::: The data

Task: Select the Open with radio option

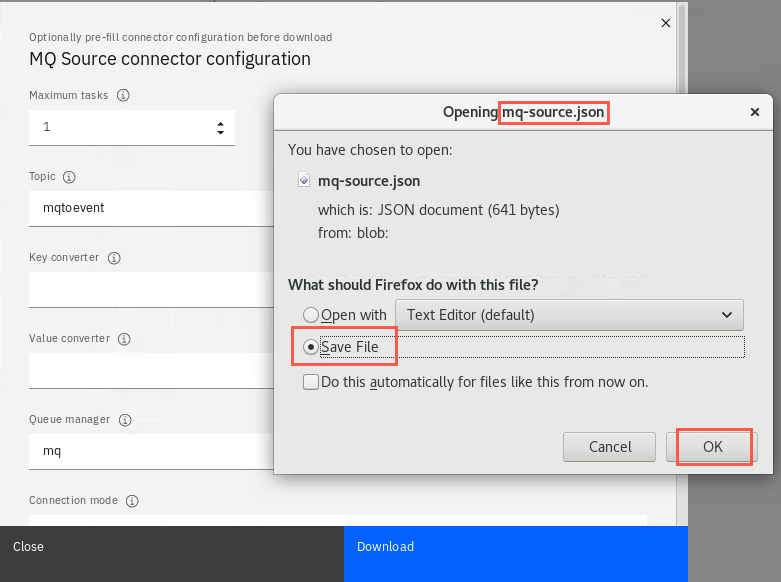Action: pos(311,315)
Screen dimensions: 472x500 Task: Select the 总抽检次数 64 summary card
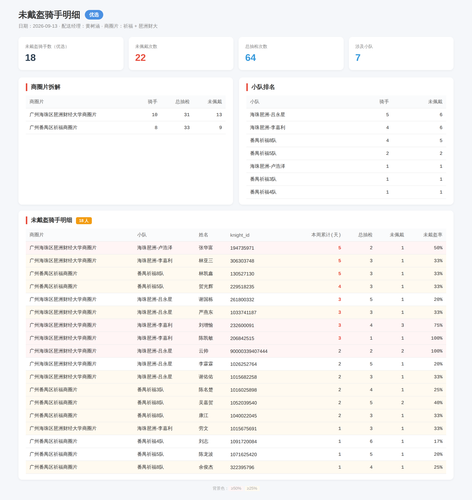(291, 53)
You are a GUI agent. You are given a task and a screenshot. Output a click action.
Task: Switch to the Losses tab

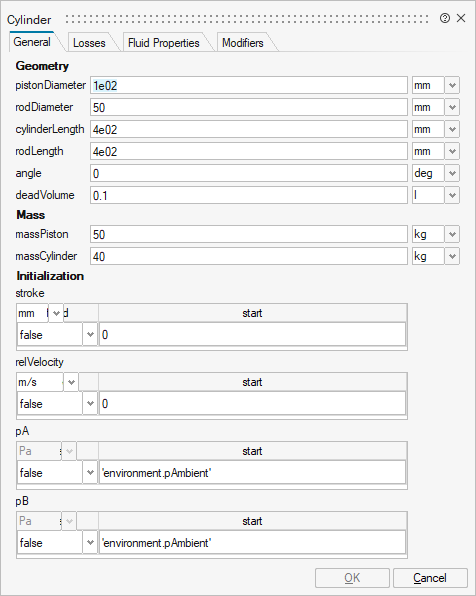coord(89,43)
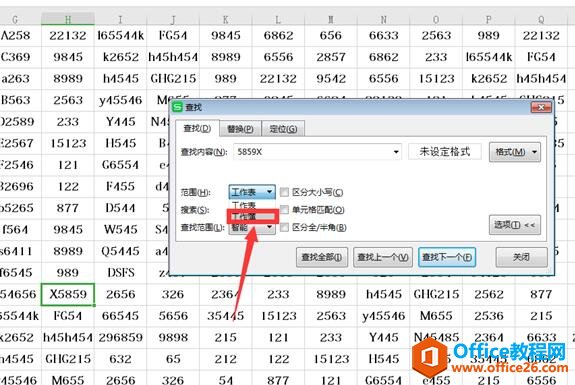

::::::
::: The data

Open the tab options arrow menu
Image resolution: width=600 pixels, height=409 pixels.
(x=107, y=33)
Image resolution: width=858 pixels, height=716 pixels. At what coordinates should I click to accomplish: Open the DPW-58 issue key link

::::::
::: The data

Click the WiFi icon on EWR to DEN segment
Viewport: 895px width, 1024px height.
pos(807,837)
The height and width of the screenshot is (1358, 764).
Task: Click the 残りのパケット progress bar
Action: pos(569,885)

::::::

◆ **Work order**: Copy exactly the part of the material above that opens with the line containing "Task: Select the Open with radio option" and closes with the line containing "You are a GUI", ends included. Drop the images.

◆ **Task answer**:
Task: Select the Open with radio option

Action: pos(311,315)
Screen dimensions: 472x500 Task: Select the 总抽检次数 64 summary card
(291, 53)
You are a GUI agent. You are given a task and a screenshot. Output a click action.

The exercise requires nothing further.